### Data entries
_ _ _ _

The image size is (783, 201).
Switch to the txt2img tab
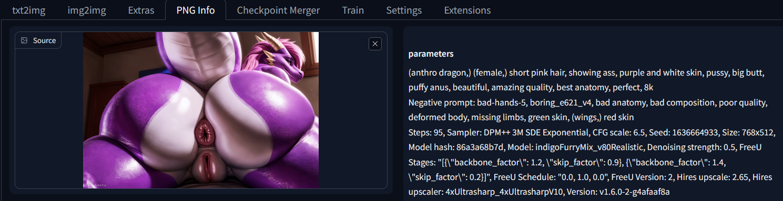28,10
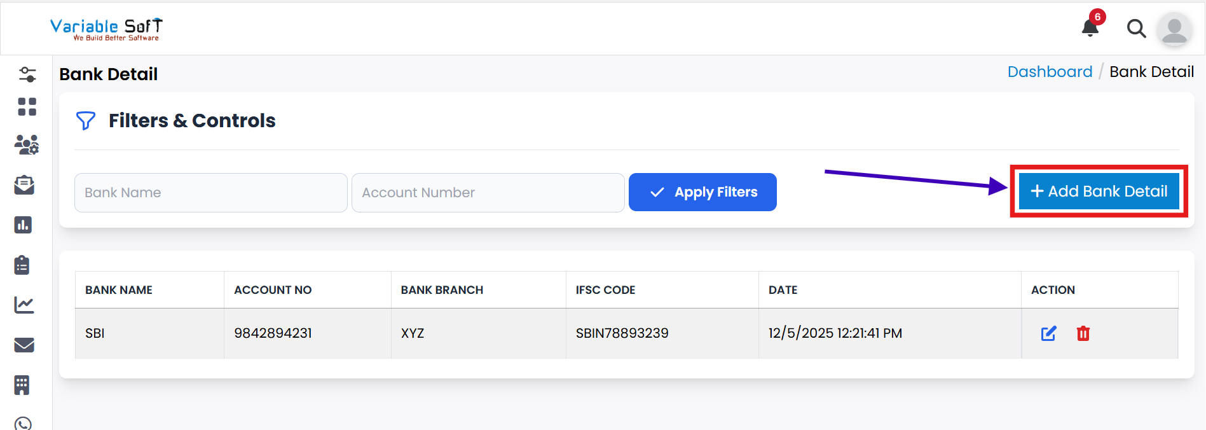Open the envelope mail icon in sidebar

[x=24, y=345]
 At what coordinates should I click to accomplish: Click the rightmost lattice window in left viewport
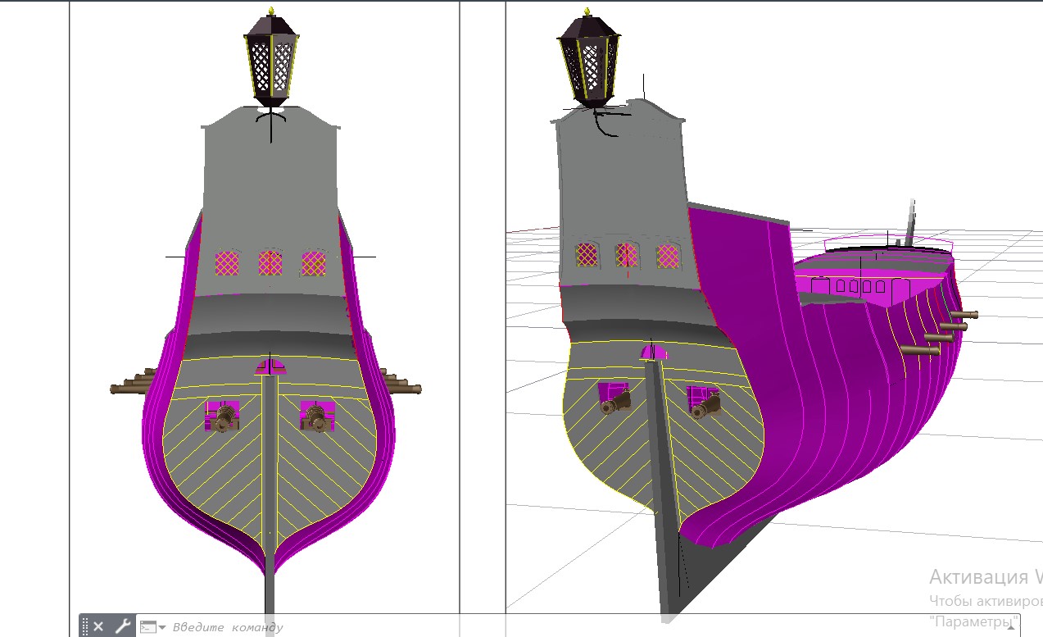[314, 262]
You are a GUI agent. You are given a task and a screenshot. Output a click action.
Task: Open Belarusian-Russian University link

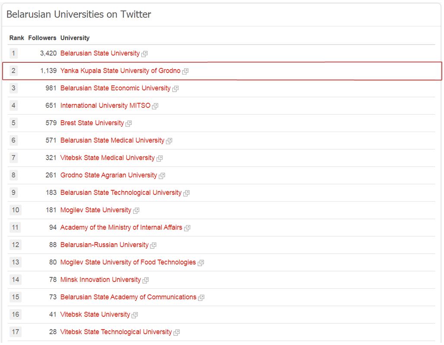tap(105, 245)
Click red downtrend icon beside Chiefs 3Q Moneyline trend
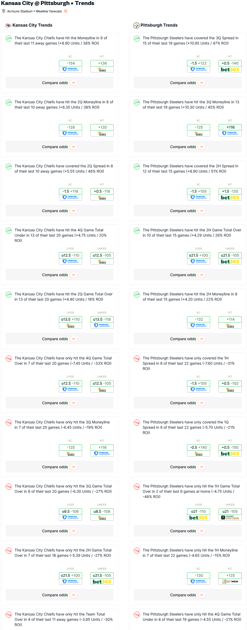This screenshot has width=247, height=630. (9, 423)
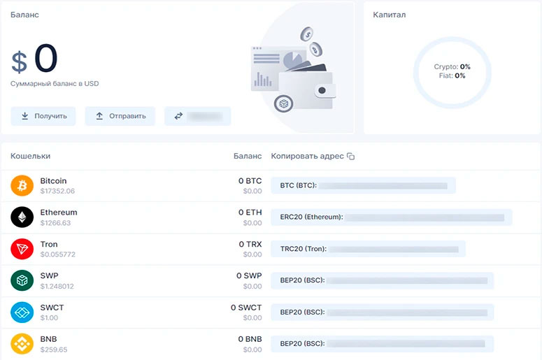Select the 0 SWCT balance value
This screenshot has height=360, width=542.
tap(245, 308)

_ _ _ _

### Work instruction
What is needed is an exact copy of the lines from the line with "You are a GUI" to the end of the data above, both included, without any pictures.

### Result for this task
You are a GUI agent. You are given a task and a screenshot. Output a click action.
Task: Open Belarusian-Russian University link

tap(105, 245)
Click red downtrend icon beside Chiefs 3Q Moneyline trend
This screenshot has width=247, height=630. (9, 423)
Select the 0 SWCT balance value
This screenshot has height=360, width=542.
tap(245, 308)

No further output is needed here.